[[ Input data open ]]
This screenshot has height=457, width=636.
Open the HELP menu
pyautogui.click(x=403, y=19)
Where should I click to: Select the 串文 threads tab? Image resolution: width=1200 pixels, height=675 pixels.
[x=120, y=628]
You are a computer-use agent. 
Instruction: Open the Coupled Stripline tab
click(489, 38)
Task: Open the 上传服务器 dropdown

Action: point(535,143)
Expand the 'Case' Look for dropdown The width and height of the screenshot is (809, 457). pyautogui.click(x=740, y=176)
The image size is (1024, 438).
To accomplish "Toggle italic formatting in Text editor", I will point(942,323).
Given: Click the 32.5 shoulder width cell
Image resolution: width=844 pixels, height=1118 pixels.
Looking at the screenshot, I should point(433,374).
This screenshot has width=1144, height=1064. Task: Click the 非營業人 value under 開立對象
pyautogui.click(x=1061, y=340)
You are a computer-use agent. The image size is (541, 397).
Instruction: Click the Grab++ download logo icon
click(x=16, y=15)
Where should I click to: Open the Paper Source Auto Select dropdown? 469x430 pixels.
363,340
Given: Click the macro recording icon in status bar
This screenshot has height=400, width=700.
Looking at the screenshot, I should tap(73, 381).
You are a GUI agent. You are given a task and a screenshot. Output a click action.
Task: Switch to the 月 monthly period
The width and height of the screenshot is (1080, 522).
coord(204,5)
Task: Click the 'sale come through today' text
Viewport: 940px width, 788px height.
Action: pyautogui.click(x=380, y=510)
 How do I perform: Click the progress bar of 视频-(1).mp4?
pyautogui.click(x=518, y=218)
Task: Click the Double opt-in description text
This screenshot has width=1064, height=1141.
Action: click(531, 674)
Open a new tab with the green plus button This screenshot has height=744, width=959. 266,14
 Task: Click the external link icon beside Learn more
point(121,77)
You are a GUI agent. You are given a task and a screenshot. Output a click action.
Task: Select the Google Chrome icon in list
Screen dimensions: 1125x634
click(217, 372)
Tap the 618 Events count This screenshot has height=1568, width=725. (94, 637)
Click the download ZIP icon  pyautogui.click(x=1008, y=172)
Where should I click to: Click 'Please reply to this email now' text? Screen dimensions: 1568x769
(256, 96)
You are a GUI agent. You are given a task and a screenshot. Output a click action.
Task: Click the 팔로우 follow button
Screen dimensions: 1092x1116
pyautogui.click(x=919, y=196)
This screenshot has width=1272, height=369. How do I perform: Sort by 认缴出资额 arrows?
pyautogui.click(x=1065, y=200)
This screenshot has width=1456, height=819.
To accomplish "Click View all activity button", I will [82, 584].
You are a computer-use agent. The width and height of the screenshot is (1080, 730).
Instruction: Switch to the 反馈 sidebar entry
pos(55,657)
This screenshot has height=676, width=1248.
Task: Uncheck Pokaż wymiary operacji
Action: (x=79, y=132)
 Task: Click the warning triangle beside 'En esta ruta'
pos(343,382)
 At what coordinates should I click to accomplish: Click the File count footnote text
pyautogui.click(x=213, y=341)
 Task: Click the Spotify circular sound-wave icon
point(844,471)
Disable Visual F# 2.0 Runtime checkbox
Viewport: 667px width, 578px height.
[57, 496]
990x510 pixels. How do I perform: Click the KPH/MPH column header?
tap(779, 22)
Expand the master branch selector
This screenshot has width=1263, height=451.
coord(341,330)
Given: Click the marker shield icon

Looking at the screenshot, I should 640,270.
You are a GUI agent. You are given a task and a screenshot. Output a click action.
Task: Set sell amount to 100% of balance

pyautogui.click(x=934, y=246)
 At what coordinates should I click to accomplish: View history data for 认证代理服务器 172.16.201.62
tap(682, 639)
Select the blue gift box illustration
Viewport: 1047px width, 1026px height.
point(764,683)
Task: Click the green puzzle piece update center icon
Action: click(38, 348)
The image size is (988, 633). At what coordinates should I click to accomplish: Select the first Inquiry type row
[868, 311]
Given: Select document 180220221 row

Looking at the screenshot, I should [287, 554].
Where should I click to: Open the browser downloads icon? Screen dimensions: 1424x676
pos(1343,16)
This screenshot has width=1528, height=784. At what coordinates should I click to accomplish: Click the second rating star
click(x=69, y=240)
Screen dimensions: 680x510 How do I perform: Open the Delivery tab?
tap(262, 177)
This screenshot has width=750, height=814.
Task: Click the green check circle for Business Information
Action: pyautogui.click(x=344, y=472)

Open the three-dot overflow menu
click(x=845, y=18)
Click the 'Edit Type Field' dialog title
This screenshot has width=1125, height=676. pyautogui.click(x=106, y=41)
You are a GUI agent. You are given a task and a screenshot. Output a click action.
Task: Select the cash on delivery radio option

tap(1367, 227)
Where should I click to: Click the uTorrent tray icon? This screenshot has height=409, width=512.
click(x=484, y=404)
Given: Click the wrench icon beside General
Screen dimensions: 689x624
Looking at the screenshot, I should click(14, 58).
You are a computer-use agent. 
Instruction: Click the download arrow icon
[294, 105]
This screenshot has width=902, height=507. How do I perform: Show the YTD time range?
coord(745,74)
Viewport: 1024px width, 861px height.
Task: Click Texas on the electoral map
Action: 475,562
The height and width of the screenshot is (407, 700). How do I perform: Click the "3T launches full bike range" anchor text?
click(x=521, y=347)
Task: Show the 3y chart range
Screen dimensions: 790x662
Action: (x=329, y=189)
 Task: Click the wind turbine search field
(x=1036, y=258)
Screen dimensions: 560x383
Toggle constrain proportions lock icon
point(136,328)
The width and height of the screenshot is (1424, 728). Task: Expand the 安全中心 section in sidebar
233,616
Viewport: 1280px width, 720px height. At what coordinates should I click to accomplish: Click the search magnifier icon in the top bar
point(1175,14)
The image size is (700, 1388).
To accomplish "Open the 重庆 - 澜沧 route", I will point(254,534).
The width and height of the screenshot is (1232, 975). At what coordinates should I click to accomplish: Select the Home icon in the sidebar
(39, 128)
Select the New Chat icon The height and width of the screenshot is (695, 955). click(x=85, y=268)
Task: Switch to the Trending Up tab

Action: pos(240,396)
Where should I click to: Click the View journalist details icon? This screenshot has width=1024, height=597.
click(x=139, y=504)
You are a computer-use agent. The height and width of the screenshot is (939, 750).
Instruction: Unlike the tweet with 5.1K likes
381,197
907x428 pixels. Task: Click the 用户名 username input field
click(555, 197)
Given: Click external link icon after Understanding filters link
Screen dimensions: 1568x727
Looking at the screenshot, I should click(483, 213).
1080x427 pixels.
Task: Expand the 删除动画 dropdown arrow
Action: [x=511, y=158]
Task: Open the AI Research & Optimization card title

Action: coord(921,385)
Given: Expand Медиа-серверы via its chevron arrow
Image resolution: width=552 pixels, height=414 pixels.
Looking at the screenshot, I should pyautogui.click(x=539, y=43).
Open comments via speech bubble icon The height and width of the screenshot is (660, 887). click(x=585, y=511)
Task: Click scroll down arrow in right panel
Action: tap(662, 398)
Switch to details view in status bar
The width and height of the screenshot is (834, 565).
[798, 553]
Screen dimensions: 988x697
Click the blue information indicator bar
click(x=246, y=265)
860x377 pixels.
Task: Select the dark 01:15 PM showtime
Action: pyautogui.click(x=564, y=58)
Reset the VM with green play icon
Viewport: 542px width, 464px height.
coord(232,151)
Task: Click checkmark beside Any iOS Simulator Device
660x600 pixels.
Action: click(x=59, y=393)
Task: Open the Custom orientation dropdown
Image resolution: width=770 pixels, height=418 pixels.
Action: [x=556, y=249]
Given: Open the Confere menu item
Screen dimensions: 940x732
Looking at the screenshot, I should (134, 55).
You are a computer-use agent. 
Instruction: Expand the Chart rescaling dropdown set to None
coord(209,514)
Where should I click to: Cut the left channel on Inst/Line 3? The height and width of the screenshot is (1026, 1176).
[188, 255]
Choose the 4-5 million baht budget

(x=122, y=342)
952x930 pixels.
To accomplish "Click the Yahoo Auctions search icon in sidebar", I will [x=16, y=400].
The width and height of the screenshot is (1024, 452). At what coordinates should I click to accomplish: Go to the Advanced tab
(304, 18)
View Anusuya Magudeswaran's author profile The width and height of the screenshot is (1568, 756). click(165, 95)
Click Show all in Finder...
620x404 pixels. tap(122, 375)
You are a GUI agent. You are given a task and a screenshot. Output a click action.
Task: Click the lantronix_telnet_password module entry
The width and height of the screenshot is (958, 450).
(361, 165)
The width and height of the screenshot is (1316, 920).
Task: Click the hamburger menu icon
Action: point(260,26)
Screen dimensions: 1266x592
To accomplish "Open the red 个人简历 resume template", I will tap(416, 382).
[[ Input data closed ]]
Prompt: Using the records, find how many lines include the string "button" and report that number alone.

Reply to the exercise: 3